András Schiff hat nach seiner vielfach preisgekrönten CD-Einspielung sämtlicher zweiunddreißig Klaviersonaten von Beethoven bei ECM nun eine Aufnahme der Diabelli-Variationen vorgelegt, die in mehrerer Hinsicht außergewöhnlich genannt werden muss.
Zunächst hat der ungarische Künstler das kolossale Variationenwerk mit zwei weiteren späten Hauptwerken für Klavier, der Sonate op. 111 und den Bagatellen op. 126 kombiniert. Im Falle der Sonate, die schon den markanten Schlusspunkt seiner Gesamtaufnahme aller Sonaten auf acht Alben bei ECM gesetzt hat, wird hier in dieser Neuaufnahme noch einmal auf eindrucksvolle Weise der innere Zusammenhang zu den Diabelli-Variationen bewusst gemacht. Das Thema der Arietta von op. 111 und der Walzer von Diabelli stehen beide in der Tonart C-Dur, sind auftaktig und im Dreiermetrum gestaltet. Noch auffälliger sind die gleichen Intervalle, die fallende Quarte C-G und die fallende Quinte D-G, die beide Themen charakterisieren. Und die Bagatellen sind alles andere als das, was der Begriff suggerieren mag. Es sind die letzten Auseinandersetzungen Beethovens mit seinem bevorzugten Instrument. András Schiff hat sie als ebenso poetische wie tiefsinnige Aphorismen, die vierte Bagatelle gar als „eine geradezu dämonischer Musik von erstaunlicher Modernität“ bezeichnet.
Die Aufnahmen sind aber noch aus anderen Gründen bemerkenswert. Denn András Schiff hat seine Einspielung nicht auf einem modernen Steinway durchgeführt, vielmehr in zwei verschiedenen Fassungen auf zwei älteren Instrumenten: einem Hammerflügel aus der Zeit Beethovens, der die ganze reiche Klangwelt des Komponisten aufscheinen lässt, und einen originalen Bechsteinflügel von 1921, das bevorzugte Instrument eines Wilhelm Backhaus und eines Artur Schnabel, das auch für András Schiff ein nahezu vergessenes Klangideal darstellt. Die CD 1 enthält die Sonate op. 111 und die Diabelli-Variationen, aufgenommen auf dem Bechsteinflügel, CD 2 dann eine zweite Fassung der Diabelli-Variationen und die Bagatellen op. 126 in einer Einspielung auf einem Fortepiano von Franz Brodmann aus dem Jahre 1821 aus Wien.
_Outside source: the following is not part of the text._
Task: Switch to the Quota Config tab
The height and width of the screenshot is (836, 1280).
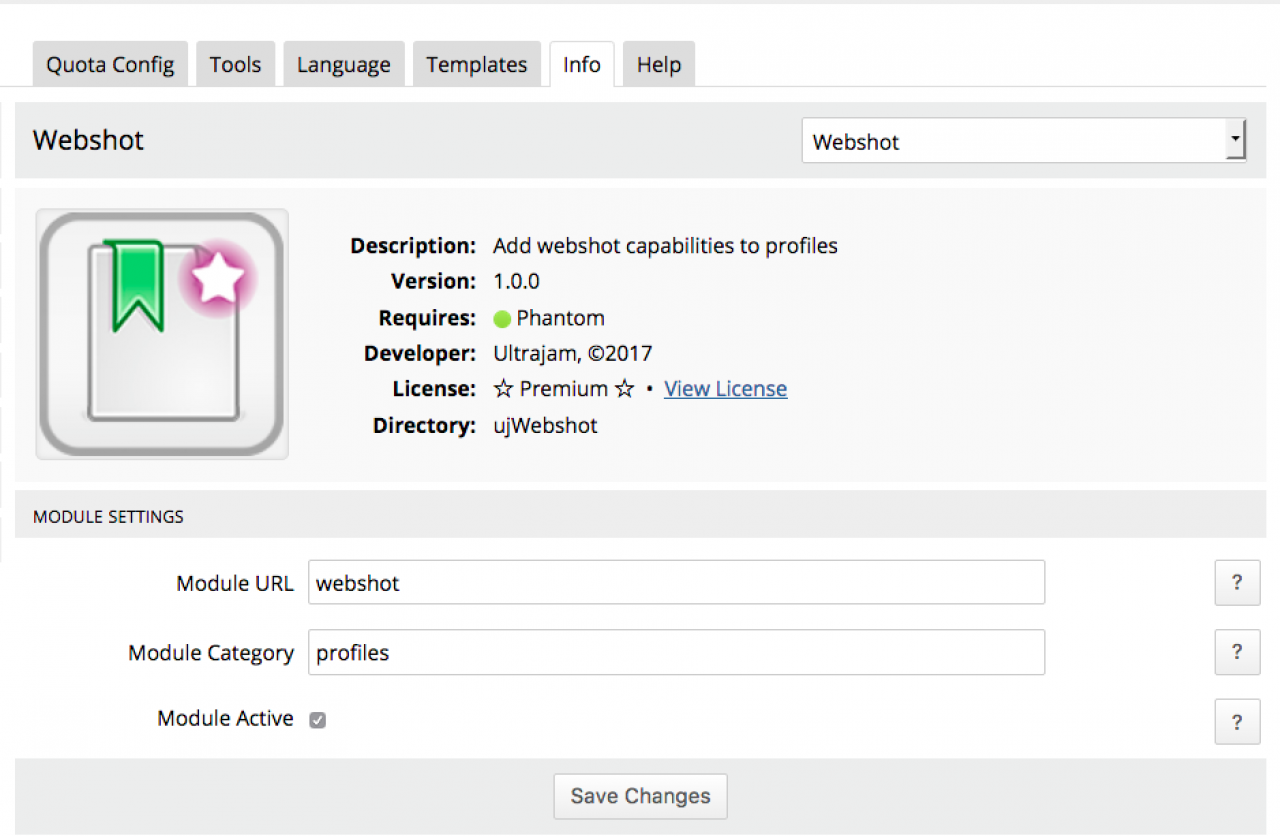Action: click(110, 65)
Man hat somit die einmalige Gelegenheit eines Vergleichs dieser so unterschiedlichen, sehr differenzierten, auch durch die zusätzlichen Pedale außergewöhnlichen Klangwelten, die sich so sehr von dem ausgeglichenen, kühl-objektiven Ton eines modernen Instruments unterscheiden.
Schließlich hat András Schiff für seine Einspielung auf die Beethovensche Originalhandschrift des Werkes zurückgreifen können, die bisher unzugänglich gewesen ist und auch dank seiner Initiative und Unterstützung seit dem Jahr 2009 zur Sammlung des Bonner Beethoven-Hauses gehört. Mehr als jede andere Quelle des Werkes gibt dieses Original Aufschluss über den Schaffensprozess der Komposition, wobei Schriftduktus und Schriftdynamik subtile Hinweise auf Spannungsbögen, Crescendi und Tempi geben. Die Handschrift verschafft Einblicke in die Werkstatt des Komponisten und ist zugleich unschätzbare Brücke zu den Intentionen Beethovens.
Das 2-CD-Set enthält ein 52-seitiges Booklet mit Texten von András Schiff, Michael Ladenburger und Paul Griffiths sowie Musikerfotos und Faksimiles von Beethovens Originalhandschrift.